Stated task: Update the rows below by changing every "GUI agent" to "screen assistant" and keeping everything else the same.

Data excerpts:
────────────────────
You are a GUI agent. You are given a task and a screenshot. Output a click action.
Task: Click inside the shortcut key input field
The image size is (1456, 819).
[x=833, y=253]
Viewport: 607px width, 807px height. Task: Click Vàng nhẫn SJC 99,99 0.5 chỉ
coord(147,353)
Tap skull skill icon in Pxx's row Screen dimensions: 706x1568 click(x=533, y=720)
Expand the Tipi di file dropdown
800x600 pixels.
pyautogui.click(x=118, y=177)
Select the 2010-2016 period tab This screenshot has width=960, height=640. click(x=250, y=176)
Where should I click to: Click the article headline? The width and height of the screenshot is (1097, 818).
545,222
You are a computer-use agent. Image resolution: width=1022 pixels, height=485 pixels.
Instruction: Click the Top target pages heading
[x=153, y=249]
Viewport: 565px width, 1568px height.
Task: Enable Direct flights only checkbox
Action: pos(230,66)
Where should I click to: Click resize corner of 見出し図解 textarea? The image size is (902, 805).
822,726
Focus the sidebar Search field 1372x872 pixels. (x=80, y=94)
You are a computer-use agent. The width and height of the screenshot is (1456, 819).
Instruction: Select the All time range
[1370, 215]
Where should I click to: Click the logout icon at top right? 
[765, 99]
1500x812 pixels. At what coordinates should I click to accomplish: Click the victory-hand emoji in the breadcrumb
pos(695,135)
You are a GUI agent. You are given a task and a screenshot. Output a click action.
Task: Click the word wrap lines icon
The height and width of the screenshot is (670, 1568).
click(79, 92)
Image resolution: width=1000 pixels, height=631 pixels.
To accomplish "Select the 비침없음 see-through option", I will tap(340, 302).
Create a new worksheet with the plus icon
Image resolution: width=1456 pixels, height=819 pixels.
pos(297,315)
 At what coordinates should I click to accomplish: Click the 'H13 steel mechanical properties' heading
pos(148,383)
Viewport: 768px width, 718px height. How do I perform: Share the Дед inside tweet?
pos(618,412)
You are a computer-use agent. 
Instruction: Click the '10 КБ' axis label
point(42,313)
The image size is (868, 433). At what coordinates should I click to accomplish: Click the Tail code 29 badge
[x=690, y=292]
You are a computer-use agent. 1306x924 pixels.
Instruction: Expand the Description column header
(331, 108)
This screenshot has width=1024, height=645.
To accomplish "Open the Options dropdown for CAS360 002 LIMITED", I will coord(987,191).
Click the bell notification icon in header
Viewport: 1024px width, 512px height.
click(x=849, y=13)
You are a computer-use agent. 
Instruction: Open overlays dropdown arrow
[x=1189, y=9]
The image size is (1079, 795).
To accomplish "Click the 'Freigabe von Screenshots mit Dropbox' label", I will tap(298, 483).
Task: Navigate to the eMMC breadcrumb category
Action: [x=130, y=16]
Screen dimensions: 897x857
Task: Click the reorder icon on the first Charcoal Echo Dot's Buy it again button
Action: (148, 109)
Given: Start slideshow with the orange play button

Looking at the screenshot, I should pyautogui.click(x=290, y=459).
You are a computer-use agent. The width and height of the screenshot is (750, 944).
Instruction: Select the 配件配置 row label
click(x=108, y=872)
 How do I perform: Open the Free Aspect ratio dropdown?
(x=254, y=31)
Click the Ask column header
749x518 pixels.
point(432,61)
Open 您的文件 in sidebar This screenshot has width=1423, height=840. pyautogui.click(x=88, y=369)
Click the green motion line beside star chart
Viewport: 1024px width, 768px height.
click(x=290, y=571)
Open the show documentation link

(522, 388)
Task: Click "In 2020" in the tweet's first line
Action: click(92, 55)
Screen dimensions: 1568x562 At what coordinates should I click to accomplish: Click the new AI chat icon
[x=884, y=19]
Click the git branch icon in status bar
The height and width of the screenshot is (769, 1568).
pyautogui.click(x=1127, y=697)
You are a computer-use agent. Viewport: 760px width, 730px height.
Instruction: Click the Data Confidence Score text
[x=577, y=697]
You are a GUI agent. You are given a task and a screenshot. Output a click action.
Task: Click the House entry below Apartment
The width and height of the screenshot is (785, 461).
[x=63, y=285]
────────────────────
Exercise output:
You are a screen assistant. You are given a task and a screenshot. Output a click action.
Task: Click inside the shortcut key input field
The image size is (1456, 819).
[x=833, y=253]
Viewport: 607px width, 807px height. Task: Click Vàng nhẫn SJC 99,99 0.5 chỉ
coord(147,353)
Tap skull skill icon in Pxx's row Screen dimensions: 706x1568 click(x=533, y=720)
Expand the Tipi di file dropdown
800x600 pixels.
pyautogui.click(x=118, y=177)
Select the 2010-2016 period tab This screenshot has width=960, height=640. click(x=250, y=176)
Where should I click to: Click the article headline? The width and height of the screenshot is (1097, 818).
545,222
You are a computer-use agent. Image resolution: width=1022 pixels, height=485 pixels.
Instruction: Click the Top target pages heading
[x=153, y=249]
Viewport: 565px width, 1568px height.
Task: Enable Direct flights only checkbox
Action: pos(230,66)
Where should I click to: Click resize corner of 見出し図解 textarea? The image size is (902, 805).
822,726
Focus the sidebar Search field 1372x872 pixels. (x=80, y=94)
You are a computer-use agent. The width and height of the screenshot is (1456, 819).
Instruction: Select the All time range
[1370, 215]
Where should I click to: Click the logout icon at top right? 
[765, 99]
1500x812 pixels. At what coordinates should I click to accomplish: Click the victory-hand emoji in the breadcrumb
pos(695,135)
You are a screen assistant. You are given a task and a screenshot. Output a click action.
Task: Click the word wrap lines icon
The height and width of the screenshot is (670, 1568).
click(79, 92)
Image resolution: width=1000 pixels, height=631 pixels.
To accomplish "Select the 비침없음 see-through option", I will tap(340, 302).
Create a new worksheet with the plus icon
Image resolution: width=1456 pixels, height=819 pixels.
pos(297,315)
 At what coordinates should I click to accomplish: Click the 'H13 steel mechanical properties' heading
pos(148,383)
Viewport: 768px width, 718px height. How do I perform: Share the Дед inside tweet?
pos(618,412)
You are a computer-use agent. 
Instruction: Click the '10 КБ' axis label
point(42,313)
The image size is (868, 433). At what coordinates should I click to accomplish: Click the Tail code 29 badge
[x=690, y=292]
You are a computer-use agent. 1306x924 pixels.
Instruction: Expand the Description column header
(331, 108)
This screenshot has width=1024, height=645.
To accomplish "Open the Options dropdown for CAS360 002 LIMITED", I will coord(987,191).
Click the bell notification icon in header
Viewport: 1024px width, 512px height.
click(x=849, y=13)
You are a computer-use agent. 
Instruction: Open overlays dropdown arrow
[x=1189, y=9]
The image size is (1079, 795).
To accomplish "Click the 'Freigabe von Screenshots mit Dropbox' label", I will tap(298, 483).
Task: Navigate to the eMMC breadcrumb category
Action: [x=130, y=16]
Screen dimensions: 897x857
Task: Click the reorder icon on the first Charcoal Echo Dot's Buy it again button
Action: (148, 109)
Given: Start slideshow with the orange play button

Looking at the screenshot, I should pyautogui.click(x=290, y=459).
You are a computer-use agent. The width and height of the screenshot is (750, 944).
Instruction: Select the 配件配置 row label
click(x=108, y=872)
 How do I perform: Open the Free Aspect ratio dropdown?
(x=254, y=31)
Click the Ask column header
749x518 pixels.
point(432,61)
Open 您的文件 in sidebar This screenshot has width=1423, height=840. pyautogui.click(x=88, y=369)
Click the green motion line beside star chart
Viewport: 1024px width, 768px height.
click(x=290, y=571)
Open the show documentation link

(522, 388)
Task: Click "In 2020" in the tweet's first line
Action: click(92, 55)
Screen dimensions: 1568x562 At what coordinates should I click to accomplish: Click the new AI chat icon
[x=884, y=19]
Click the git branch icon in status bar
The height and width of the screenshot is (769, 1568).
pyautogui.click(x=1127, y=697)
You are a computer-use agent. Viewport: 760px width, 730px height.
Instruction: Click the Data Confidence Score text
[x=577, y=697]
You are a screen assistant. You are given a task and a screenshot. Output a click action.
Task: Click the House entry below Apartment
The width and height of the screenshot is (785, 461).
[x=63, y=285]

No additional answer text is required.